International travel has increased tremendously during recent years. It was estimated that by the year 2000, the number of travellers would be in the order of 660 million people. It was also estimated that, depending on the destination, some 20 to 50% of the world travellers may acquire a foodborne infection. This means that between 130 to 330 million people per year may acquire a foodborne infection due to exposure to foodborne pathogens in countries other than their home country.


The continued importance of consumer education cannot be overemphasized. By reinforcing simple food safety messages, the public will begin to change their food handling habits. Also, by notifying the consumer when a problem occurs, such as a foodborne outbreak or a product recall, they may change their eating or purchasing habits. Those individuals who fall into the "at-risk" category are especially vulnerable to foodborne illness and must be educated on foods that one shouldn't eat.


Most countries have systems for reporting notifiable disease, but very few have foodborne disease surveillance programs. On a worldwide basis, very little is known about foodborne disease. Within the U.S., foodborne disease surveillance is conducted by local, state, and federal public health agencies. By identifying outbreaks quickly and determining the source or cause for the outbreak, surveillance allows one to determine early intervention strategies that may be applied to mitigate further illness.

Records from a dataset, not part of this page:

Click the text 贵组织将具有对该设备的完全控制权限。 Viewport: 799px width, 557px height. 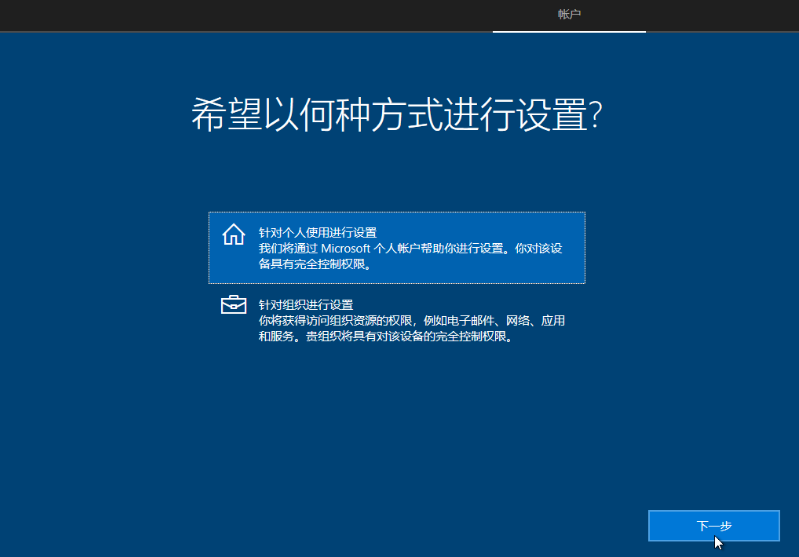coord(409,336)
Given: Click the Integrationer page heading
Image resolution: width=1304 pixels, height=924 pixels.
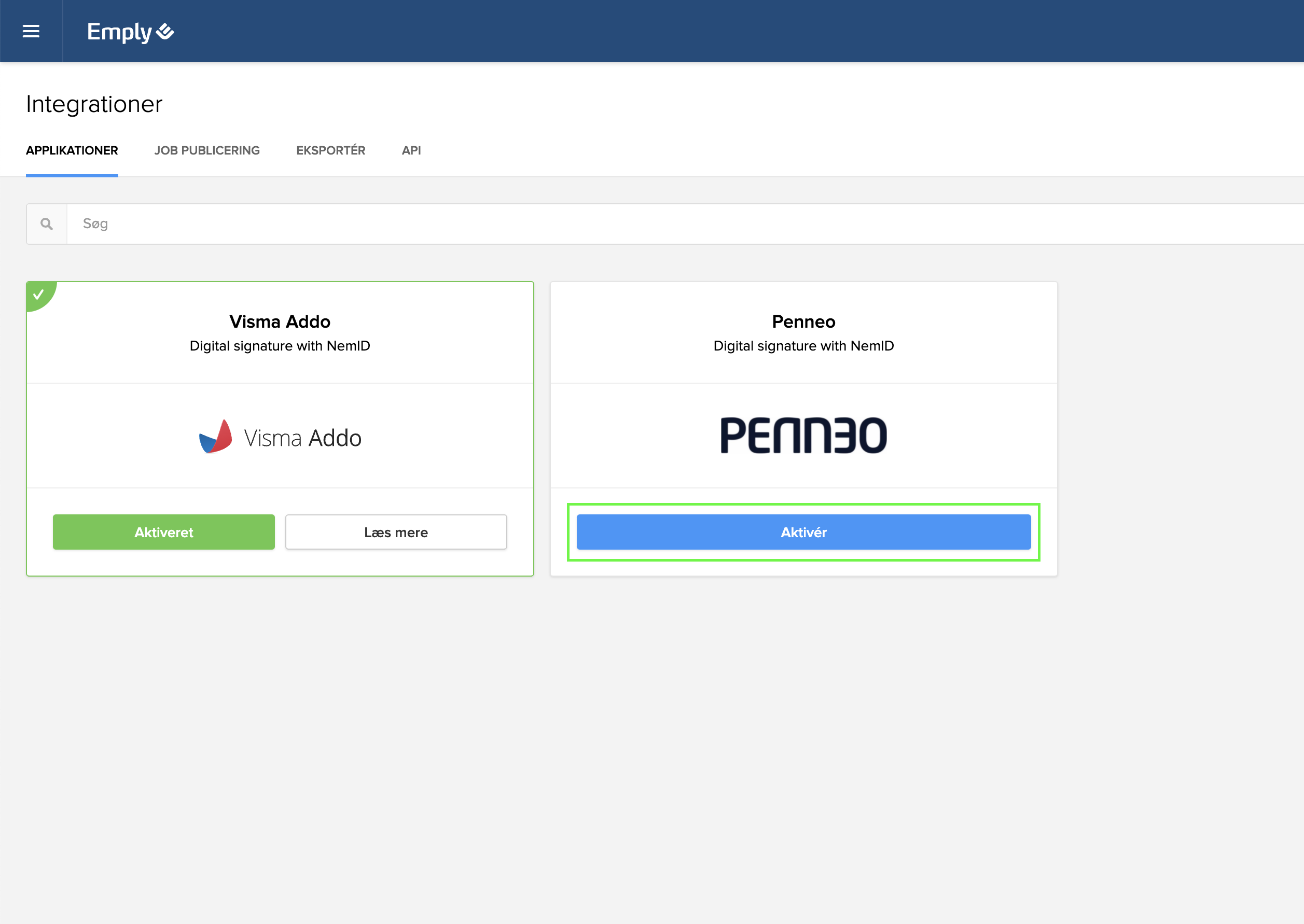Looking at the screenshot, I should (94, 104).
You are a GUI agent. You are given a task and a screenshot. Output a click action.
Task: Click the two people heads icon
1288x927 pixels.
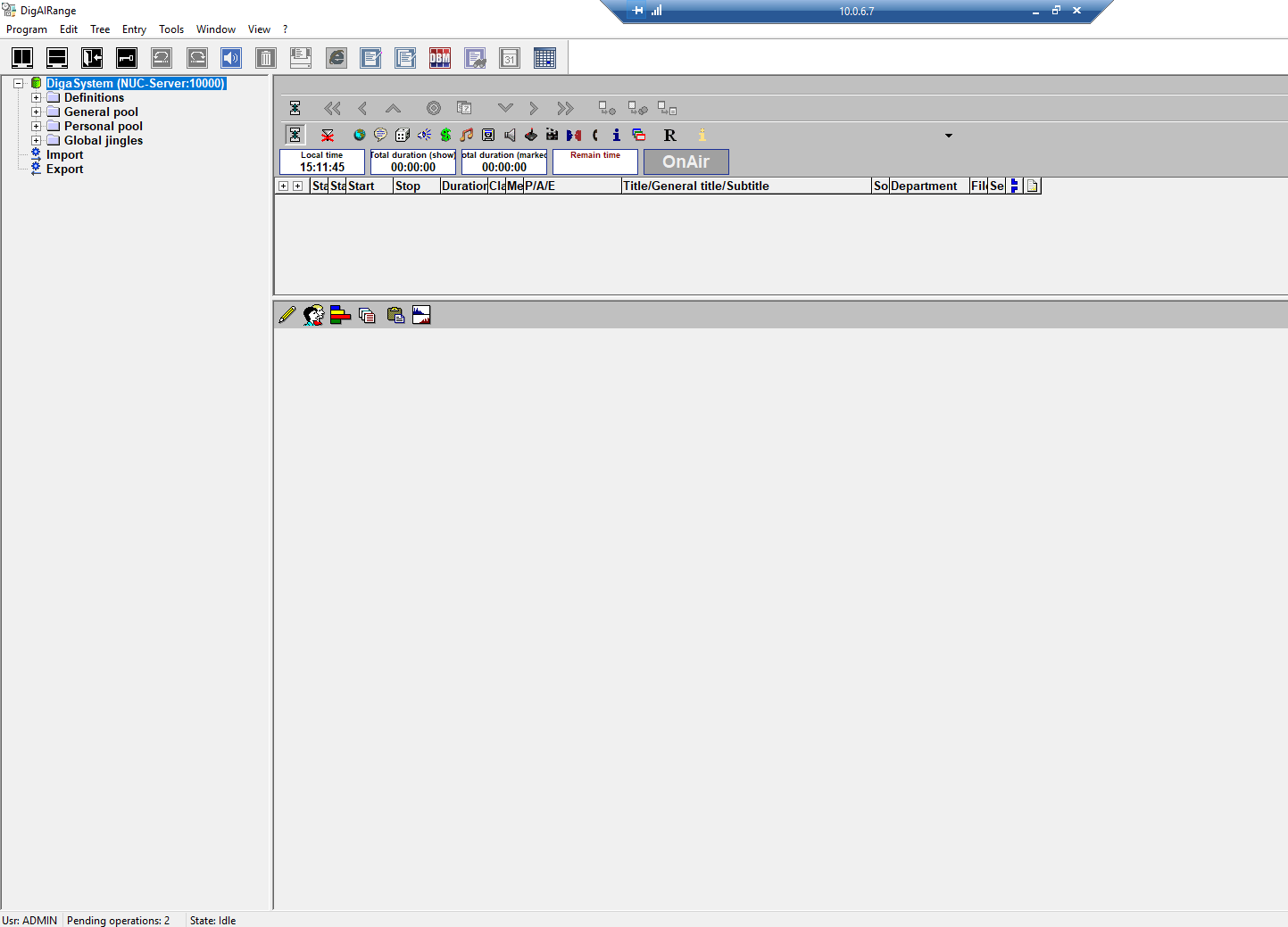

There are two types of emergence associated with foodborne pathogenic microorganisms. One is a true emergence—this is the emergence of a microorganism that had not previously been associated with human illness. The second type—reemergence—is much more common. A microorganism typically associated with a particular type of food, environmental condition, or geographic location will find a new way to cause disease. As food processing changes, microorganisms will continue to adapt in order to survive.


To keep pace with the changing microbial world, we must continue to support and conduct research. As pathogens begin to adapt, change, and find new niches, we must conduct research to understand and control these emerging pathogens. Broad category areas for research include: detection methodology, growth and survival characteristics, microbial ecology, pathogenicity, and control.